### ACTIVITY
Would it be possible to copy exactly the lines from the one containing "[Facebook] (147, 1696)" to the end of the entries, including both and nothing else?

.....

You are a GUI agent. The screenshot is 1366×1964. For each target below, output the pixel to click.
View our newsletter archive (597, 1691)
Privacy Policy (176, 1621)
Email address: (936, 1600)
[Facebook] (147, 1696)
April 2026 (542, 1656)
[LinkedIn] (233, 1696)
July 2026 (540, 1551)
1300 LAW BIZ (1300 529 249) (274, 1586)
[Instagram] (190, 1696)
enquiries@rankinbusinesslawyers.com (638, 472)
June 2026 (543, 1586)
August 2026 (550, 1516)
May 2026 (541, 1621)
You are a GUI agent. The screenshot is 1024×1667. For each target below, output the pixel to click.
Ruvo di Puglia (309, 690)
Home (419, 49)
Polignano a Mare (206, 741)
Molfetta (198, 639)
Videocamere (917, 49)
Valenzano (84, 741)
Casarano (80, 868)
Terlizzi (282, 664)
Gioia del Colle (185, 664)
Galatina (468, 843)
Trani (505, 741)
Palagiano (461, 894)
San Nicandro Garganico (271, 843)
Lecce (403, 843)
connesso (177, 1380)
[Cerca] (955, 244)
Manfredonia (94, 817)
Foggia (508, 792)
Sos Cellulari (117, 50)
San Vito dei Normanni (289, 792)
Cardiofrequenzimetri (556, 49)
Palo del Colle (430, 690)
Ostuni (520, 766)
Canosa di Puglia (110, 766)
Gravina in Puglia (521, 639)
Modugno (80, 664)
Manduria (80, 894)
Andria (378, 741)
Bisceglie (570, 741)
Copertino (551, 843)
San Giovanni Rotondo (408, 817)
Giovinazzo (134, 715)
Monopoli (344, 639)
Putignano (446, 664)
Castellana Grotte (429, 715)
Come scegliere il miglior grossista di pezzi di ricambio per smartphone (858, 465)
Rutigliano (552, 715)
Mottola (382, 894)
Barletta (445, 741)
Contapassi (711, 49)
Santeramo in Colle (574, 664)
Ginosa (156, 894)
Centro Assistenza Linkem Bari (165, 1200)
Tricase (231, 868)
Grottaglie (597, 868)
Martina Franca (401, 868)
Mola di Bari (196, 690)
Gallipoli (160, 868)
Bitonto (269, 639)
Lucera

.....

### EXERCISE RESPONSE
[Facebook] (147, 1696)
April 2026 (542, 1656)
[LinkedIn] (233, 1696)
July 2026 (540, 1551)
1300 LAW BIZ (1300 529 249) (274, 1586)
[Instagram] (190, 1696)
enquiries@rankinbusinesslawyers.com (638, 472)
June 2026 (543, 1586)
August 2026 (550, 1516)
May 2026 (541, 1621)
You are a GUI agent. The screenshot is 1024×1667. For each target below, output the pixel to click.
Ruvo di Puglia (309, 690)
Home (419, 49)
Polignano a Mare (206, 741)
Molfetta (198, 639)
Videocamere (917, 49)
Valenzano (84, 741)
Casarano (80, 868)
Terlizzi (282, 664)
Gioia del Colle (185, 664)
Galatina (468, 843)
Trani (505, 741)
Palagiano (461, 894)
San Nicandro Garganico (271, 843)
Lecce (403, 843)
connesso (177, 1380)
[Cerca] (955, 244)
Manfredonia (94, 817)
Foggia (508, 792)
Sos Cellulari (117, 50)
San Vito dei Normanni (289, 792)
Cardiofrequenzimetri (556, 49)
Palo del Colle (430, 690)
Ostuni (520, 766)
Canosa di Puglia (110, 766)
Gravina in Puglia (521, 639)
Modugno (80, 664)
Manduria (80, 894)
Andria (378, 741)
Bisceglie (570, 741)
Copertino (551, 843)
San Giovanni Rotondo (408, 817)
Giovinazzo (134, 715)
Monopoli (344, 639)
Putignano (446, 664)
Castellana Grotte (429, 715)
Come scegliere il miglior grossista di pezzi di ricambio per smartphone (858, 465)
Rutigliano (552, 715)
Mottola (382, 894)
Barletta (445, 741)
Contapassi (711, 49)
Santeramo in Colle (574, 664)
Ginosa (156, 894)
Centro Assistenza Linkem Bari (165, 1200)
Tricase (231, 868)
Grottaglie (597, 868)
Martina Franca (401, 868)
Mola di Bari (196, 690)
Gallipoli (160, 868)
Bitonto (269, 639)
Lucera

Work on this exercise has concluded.